_Recorded data_
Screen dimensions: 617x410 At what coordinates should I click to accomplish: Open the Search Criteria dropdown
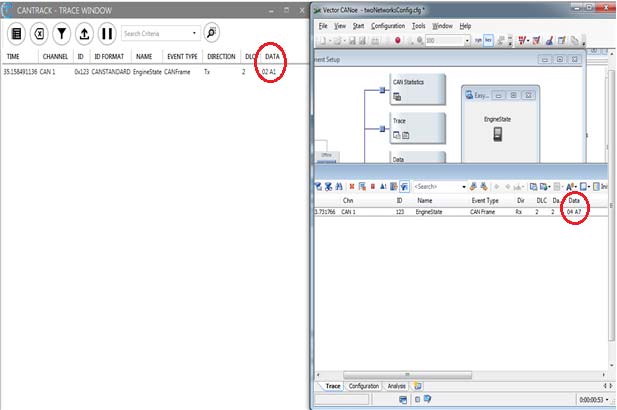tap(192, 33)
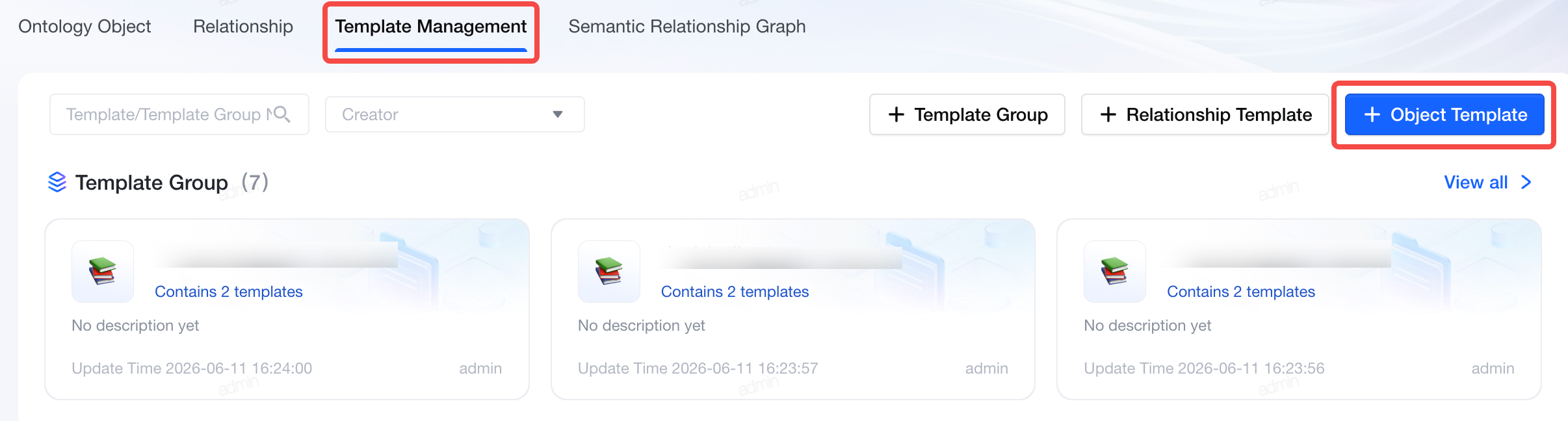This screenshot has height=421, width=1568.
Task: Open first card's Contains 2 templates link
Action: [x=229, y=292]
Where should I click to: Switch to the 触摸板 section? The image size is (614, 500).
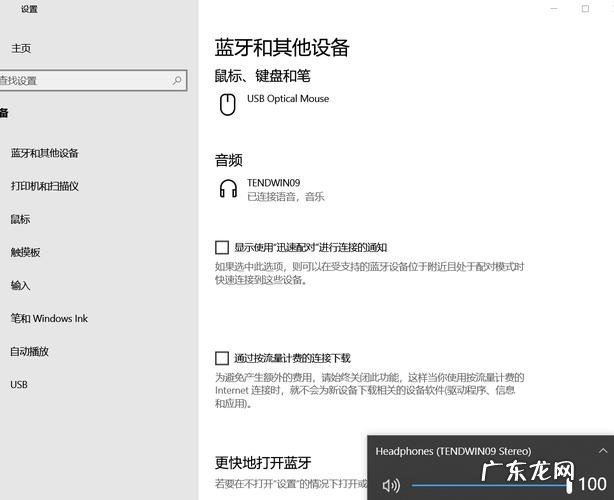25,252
--
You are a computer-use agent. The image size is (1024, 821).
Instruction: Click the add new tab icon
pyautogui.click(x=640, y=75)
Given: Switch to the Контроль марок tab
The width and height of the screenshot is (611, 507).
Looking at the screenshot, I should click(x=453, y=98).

_Task statement_
Quote the lines starting with the one containing "Given: Switch to the Контроль марок tab" and going on through the one containing "Looking at the".

_Solved exercise_
Given: Switch to the Контроль марок tab
The width and height of the screenshot is (611, 507).
Looking at the screenshot, I should click(x=453, y=98).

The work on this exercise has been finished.